Scan the entries for "agent". Every line that holds it is to be copied.

================================

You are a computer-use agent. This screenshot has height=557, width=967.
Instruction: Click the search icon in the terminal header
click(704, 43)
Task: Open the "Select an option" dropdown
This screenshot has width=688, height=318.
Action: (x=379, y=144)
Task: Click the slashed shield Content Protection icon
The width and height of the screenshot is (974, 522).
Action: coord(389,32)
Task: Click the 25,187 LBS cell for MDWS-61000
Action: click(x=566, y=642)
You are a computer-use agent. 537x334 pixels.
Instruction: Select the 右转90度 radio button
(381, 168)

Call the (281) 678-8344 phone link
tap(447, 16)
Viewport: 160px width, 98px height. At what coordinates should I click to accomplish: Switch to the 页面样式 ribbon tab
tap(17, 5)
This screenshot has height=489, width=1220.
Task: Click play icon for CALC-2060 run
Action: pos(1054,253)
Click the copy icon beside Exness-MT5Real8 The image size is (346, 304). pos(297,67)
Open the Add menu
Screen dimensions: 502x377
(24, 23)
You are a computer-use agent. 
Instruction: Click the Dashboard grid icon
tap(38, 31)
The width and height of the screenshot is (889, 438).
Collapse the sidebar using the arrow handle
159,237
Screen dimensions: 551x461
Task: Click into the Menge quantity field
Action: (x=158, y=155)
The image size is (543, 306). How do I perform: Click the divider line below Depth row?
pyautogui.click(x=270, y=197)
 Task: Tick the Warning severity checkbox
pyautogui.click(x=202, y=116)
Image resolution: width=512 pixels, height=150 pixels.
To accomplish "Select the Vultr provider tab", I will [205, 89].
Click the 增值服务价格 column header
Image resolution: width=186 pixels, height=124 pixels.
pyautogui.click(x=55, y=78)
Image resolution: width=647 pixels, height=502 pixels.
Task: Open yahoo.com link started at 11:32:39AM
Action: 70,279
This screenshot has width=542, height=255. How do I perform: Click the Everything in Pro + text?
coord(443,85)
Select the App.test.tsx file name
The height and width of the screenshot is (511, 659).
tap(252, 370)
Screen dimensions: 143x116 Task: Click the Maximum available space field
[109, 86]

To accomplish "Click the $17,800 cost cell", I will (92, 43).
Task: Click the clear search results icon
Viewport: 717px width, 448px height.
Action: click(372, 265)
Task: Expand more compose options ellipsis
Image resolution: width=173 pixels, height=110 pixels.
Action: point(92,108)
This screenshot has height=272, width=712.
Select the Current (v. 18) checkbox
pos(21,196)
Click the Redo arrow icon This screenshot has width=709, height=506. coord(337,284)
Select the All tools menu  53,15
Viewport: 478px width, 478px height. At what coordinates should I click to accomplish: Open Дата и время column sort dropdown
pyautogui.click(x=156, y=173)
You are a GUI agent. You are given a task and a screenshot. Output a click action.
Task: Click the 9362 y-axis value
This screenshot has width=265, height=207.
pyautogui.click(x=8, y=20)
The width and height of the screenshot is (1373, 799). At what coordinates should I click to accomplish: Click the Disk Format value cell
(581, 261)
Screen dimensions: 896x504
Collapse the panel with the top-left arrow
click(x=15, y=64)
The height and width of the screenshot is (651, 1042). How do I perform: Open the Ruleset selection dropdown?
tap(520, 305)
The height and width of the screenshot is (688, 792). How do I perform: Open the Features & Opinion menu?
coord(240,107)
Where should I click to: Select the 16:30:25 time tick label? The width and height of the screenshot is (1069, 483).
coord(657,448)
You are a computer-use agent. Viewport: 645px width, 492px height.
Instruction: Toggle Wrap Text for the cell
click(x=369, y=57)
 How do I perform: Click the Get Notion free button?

================================

YOUR RESPONSE =>
You are a computer-use agent. This screenshot has height=557, width=967.
You are a computer-use agent. 537x334 pixels.
You are a computer-use agent. 
You are a GUI agent. You are given a task and a screenshot. Output a click action.
You are a computer-use agent. Viewport: 645px width, 492px height.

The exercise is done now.